The Daughters of Kobani

I recently finished reading a fascinating and well-informed account of the role of female Kurdish fighters during the last decade in the fight against the Islamic State (ISIS) in northeastern Syria. This is The Daughters of Kobani by Gayle Tzemach Lemmon. Based on interviews with many individuals involved in the fighting, especially several of the major fighters, a powerful story is woven in a narrative that I find riveting at times. The fighters she describes are genuine heroines, young girls who rose to the occasion. Many of them gave their lives, others were tortured and abused when captured. There is a sub-story here as well, the realization of the horror unleashed by ISIS, including the many Western recruits for whom rape and murder were seen as a right. For Kurds, Yezidis and anyone who did not succumb to the terror-laden evil of ISIS, this was hell on earth.

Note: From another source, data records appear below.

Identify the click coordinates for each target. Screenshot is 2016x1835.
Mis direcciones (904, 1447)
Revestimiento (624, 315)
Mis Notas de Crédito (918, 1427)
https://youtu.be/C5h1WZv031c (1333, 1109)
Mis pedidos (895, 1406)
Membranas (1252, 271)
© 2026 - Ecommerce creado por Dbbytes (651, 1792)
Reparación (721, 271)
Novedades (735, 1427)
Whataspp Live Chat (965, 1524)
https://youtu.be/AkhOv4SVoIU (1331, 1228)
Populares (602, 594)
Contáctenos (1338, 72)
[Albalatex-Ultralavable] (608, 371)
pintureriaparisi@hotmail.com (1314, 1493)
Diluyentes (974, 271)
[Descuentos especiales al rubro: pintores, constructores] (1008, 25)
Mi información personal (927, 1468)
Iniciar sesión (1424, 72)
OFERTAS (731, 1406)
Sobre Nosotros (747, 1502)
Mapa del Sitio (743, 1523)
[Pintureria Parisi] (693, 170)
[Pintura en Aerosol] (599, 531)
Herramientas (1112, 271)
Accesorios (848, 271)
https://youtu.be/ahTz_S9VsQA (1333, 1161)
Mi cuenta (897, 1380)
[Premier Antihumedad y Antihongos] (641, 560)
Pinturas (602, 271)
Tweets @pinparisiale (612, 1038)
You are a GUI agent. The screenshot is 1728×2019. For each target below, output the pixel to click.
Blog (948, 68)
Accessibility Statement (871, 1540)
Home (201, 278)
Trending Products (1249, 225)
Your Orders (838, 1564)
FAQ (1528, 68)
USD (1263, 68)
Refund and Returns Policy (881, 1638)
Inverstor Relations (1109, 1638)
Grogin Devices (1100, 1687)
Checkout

The history of the region now known as the Middle East and previously styled the Biblical World or the Orient has seen the destruction of many people from the earliest recorded history. Those who believe in the stories of Adam and Eve will remember that Cain, one of the first couple’s two first-born sons killed Abel, his brother. As the story goes, the dispute was over religion because Cain was jealous that God preferred the animal sacrifice of Abel the herder rather than his own vegetable sacrifice as a farmer. But reading behind even these poetic lines the real issue here is about the shedding of blood. The rest of the Bible, Old and New Testaments, is a bloody book with God killing off the whole earth and even its animals with a flood, with the Children of Israel ordered by God to kill Canaanites without mercy, with Assyrians, Babylonians and Romans adding to the overall death toll.

When Islam superceded Judaism and Christianity in much of the region, the killing did not stop because human nature did not change. In truth the many reasons why humans kill each other are only superficially about religion, which is simply used as a justification. On a group level we call the desire to exterminate another group of people “ethnic cleansing” or “genocide.” Beyond this is the attempt to destroy a people’s culture and language. As White Americans flooded into the American West, the natives were either killed, put in reservations or forced to “assimilate” by conversion to Christianity and the White Man’s (and White Women’s as well) ways. The colonial expansion worldwide was almost always one resulting in cultural genocide. When Ataturk rebuilt the idea of Turkey as a modern state out of the ruined Ottoman hopes of World War I, the variety of ethnic groups in this state were redefined as “ethnic Turks.”

One of the longest lasting ethnic groups, saved from extinction in large part because of the highland enclave most have lived in, is the Kurds. Spread out geographically between modern Turkey, Syria, Iraq and Iran, all of these states have marginalized, persecuted and at times indiscriminately killed members of their Kurdish population. But the Kurds have survived, most recently establishing a quasi-homeland in northern Iraq following the fall of Saddam Hussein. To the extent that Kurdish issues make the world news, most recent discussion has been about the Kurdish fighters, who with outside support were able to wrest control of parts of northeastern Syria that had been overrun by the Islamic State (ISIS) less than a decade ago.

Among the Kurdish fighters were a number of women who took up arms and learned the manly art of war firsthand. This has been widely covered in the media, in part because of the common stereotype that women in the region are stay-at-home pawns of a region-wide patriarchal system that denies them rights. Admittedly, the number of women who are in the military or a local militia throughout the region are few, but when push comes to shove the Kurdish case shows that women are, and indeed have been (as can be seen below), fully capable of fighting for a just cause.

The unanswerable question after reading this book is what the future holds not only for Kurdish women, but for young girls and women throughout the region. The burden of sexism is a worldwide phenomenon that has gained more attention as the world becomes more globalized. Attention, however, demands action beyond the passing of laws that are not followed and ideals that are not approved. Due to this burden it is often forgotten that talking about women’s rights should also involve taking about human rights. Women are not a separate species, nor can achievement of equality ever be achieved without men realizing and advocating for that equality. Nor is the idea of equality the sterile notion of “sameness” any more than cultures having to all be the same. For Kurdish women the future is not just about their rights as women, but what it means to freely live as Kurds. The daughters of Kobani have opened a door; it is up to the sons of Kobani not to close it but keep it open for all.